Collected data entries:
══════════

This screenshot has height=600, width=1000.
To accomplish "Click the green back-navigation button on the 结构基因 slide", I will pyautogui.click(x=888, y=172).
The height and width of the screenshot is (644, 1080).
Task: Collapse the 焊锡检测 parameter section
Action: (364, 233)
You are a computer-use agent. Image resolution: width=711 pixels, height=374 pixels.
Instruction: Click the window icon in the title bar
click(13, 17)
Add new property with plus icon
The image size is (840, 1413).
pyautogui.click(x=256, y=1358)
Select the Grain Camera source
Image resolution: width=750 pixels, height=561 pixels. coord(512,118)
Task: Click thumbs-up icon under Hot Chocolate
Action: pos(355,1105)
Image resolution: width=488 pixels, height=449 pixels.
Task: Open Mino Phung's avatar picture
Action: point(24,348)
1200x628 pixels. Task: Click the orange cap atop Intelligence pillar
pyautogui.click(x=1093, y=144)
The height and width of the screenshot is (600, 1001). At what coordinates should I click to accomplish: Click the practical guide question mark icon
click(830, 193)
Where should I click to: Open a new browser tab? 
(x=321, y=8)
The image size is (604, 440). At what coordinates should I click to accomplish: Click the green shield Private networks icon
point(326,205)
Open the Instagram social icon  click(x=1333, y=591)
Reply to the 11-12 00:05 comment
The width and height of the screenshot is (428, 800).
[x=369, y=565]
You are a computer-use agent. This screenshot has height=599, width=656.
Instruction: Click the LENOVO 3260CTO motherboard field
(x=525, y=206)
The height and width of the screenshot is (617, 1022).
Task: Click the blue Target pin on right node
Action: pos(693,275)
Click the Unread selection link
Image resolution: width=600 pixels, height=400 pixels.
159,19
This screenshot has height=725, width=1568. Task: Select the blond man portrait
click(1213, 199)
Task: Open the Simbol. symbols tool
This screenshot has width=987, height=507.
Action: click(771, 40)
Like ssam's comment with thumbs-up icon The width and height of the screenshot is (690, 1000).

══════════

Exercise |
Repeat every entry exactly. Nothing may be dropped.

Answer space |
This screenshot has height=600, width=1000.
To accomplish "Click the green back-navigation button on the 结构基因 slide", I will pyautogui.click(x=888, y=172).
The height and width of the screenshot is (644, 1080).
Task: Collapse the 焊锡检测 parameter section
Action: (364, 233)
You are a computer-use agent. Image resolution: width=711 pixels, height=374 pixels.
Instruction: Click the window icon in the title bar
click(13, 17)
Add new property with plus icon
The image size is (840, 1413).
pyautogui.click(x=256, y=1358)
Select the Grain Camera source
Image resolution: width=750 pixels, height=561 pixels. coord(512,118)
Task: Click thumbs-up icon under Hot Chocolate
Action: pos(355,1105)
Image resolution: width=488 pixels, height=449 pixels.
Task: Open Mino Phung's avatar picture
Action: point(24,348)
1200x628 pixels. Task: Click the orange cap atop Intelligence pillar
pyautogui.click(x=1093, y=144)
The height and width of the screenshot is (600, 1001). At what coordinates should I click to accomplish: Click the practical guide question mark icon
click(830, 193)
Where should I click to: Open a new browser tab? 
(x=321, y=8)
The image size is (604, 440). At what coordinates should I click to accomplish: Click the green shield Private networks icon
point(326,205)
Open the Instagram social icon  click(x=1333, y=591)
Reply to the 11-12 00:05 comment
The width and height of the screenshot is (428, 800).
[x=369, y=565]
You are a computer-use agent. This screenshot has height=599, width=656.
Instruction: Click the LENOVO 3260CTO motherboard field
(x=525, y=206)
The height and width of the screenshot is (617, 1022).
Task: Click the blue Target pin on right node
Action: pos(693,275)
Click the Unread selection link
Image resolution: width=600 pixels, height=400 pixels.
159,19
This screenshot has height=725, width=1568. Task: Select the blond man portrait
click(1213, 199)
Task: Open the Simbol. symbols tool
This screenshot has width=987, height=507.
Action: click(771, 40)
Like ssam's comment with thumbs-up icon The width and height of the screenshot is (690, 1000).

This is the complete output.